Hi Ogra,
I’ve tried the command-chain approach but I’m not sure if this is working.
First of all I needed an interface to set the ulimit from inside the snap, otherwise I get:
audit: type=1400 audit(1652798580.730:816): apparmor="DENIED" operation="capable" profile="snap.my-snap-name.ulimit" pid=4894 comm="enhance-ulimit." capability=24 capname="sys_resource"
I went with process-control because this had the capability and this seems to work. At least I don’t see any dmesg entries anymore, but this can only be a workaround for testing your suggestion. We do not want to give process-control to all snaps which need to change the ulimit .

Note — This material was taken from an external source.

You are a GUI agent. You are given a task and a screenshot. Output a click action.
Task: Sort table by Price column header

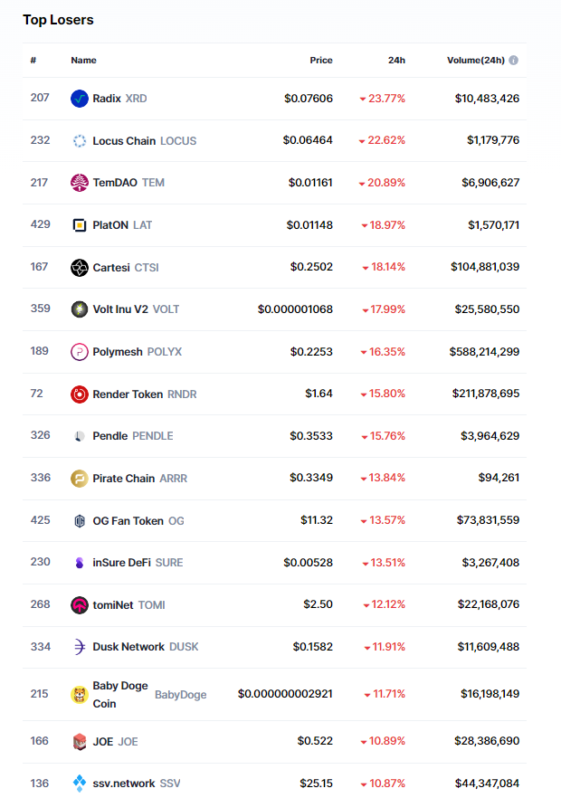321,61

I’ve created a simple script which increases the ulimit step by step and the actual command just prints the ulimit inside my app.
My app then looks like this:
apps:
ulimit:
daemon: simple
command-chain: [enhance-ulimit.sh]
command: print-ulimit.sh
plugs:
- process-control
The log afterwards shows the following:
$ sudo snap logs my-snap-name.ulimit
2022-05-17T17:11:05Z my-snap-name.ulimit[6147]: Ulimit before:
2022-05-17T17:11:05Z my-snap-name.ulimit[6147]: 1024
2022-05-17T17:11:05Z my-snap-name.ulimit[6147]: Setting ulimit to 4096
2022-05-17T17:11:05Z my-snap-name.ulimit[6147]: Ulimit after setting to 4096:
2022-05-17T17:11:05Z my-snap-name.ulimit[6147]: 4096
2022-05-17T17:11:05Z my-snap-name.ulimit[6147]: Setting ulimit to 8192
2022-05-17T17:11:05Z my-snap-name.ulimit[6147]: /snap/my-snap-name/x1/enhance-ulimit.sh: 12: ulimit: error setting limit (Operation not permitted)
2022-05-17T17:11:05Z my-snap-name.ulimit[6147]: Ulimit after setting to 8192:
2022-05-17T17:11:05Z my-snap-name.ulimit[6147]: 4096
2022-05-17T17:11:05Z systemd[1]: snap.my-snap-name.ulimit.service: Succeeded.
Setting it higher than 4096 does not work and the actual command from print-ulimit.sh is not executed at all.
Once I manually increase the systemd limit in /etc/systemd/system.conf, I can raise the maximum number to a higher value than 4096
$ grep DefaultLimitNOFILE /etc/systemd/system.conf
DefaultLimitNOFILE=524288
$ sudo snap logs my-snap-name.ulimit
[...]
2022-05-17T17:24:28Z my-snap-name.ulimit[729]: Ulimit after setting to 8192:
2022-05-17T17:24:28Z my-snap-name.ulimit[729]: 8192
So this is related to a systemd value which is set by default (by ubuntu core?) ?
Since print-ulimit.sh seems not to be executed at all, is there anything wrong on how I use the command-chain approach?
What is the best approach for applications that need more than 4096 file handles? Fixing systemd config seems like a hack for me.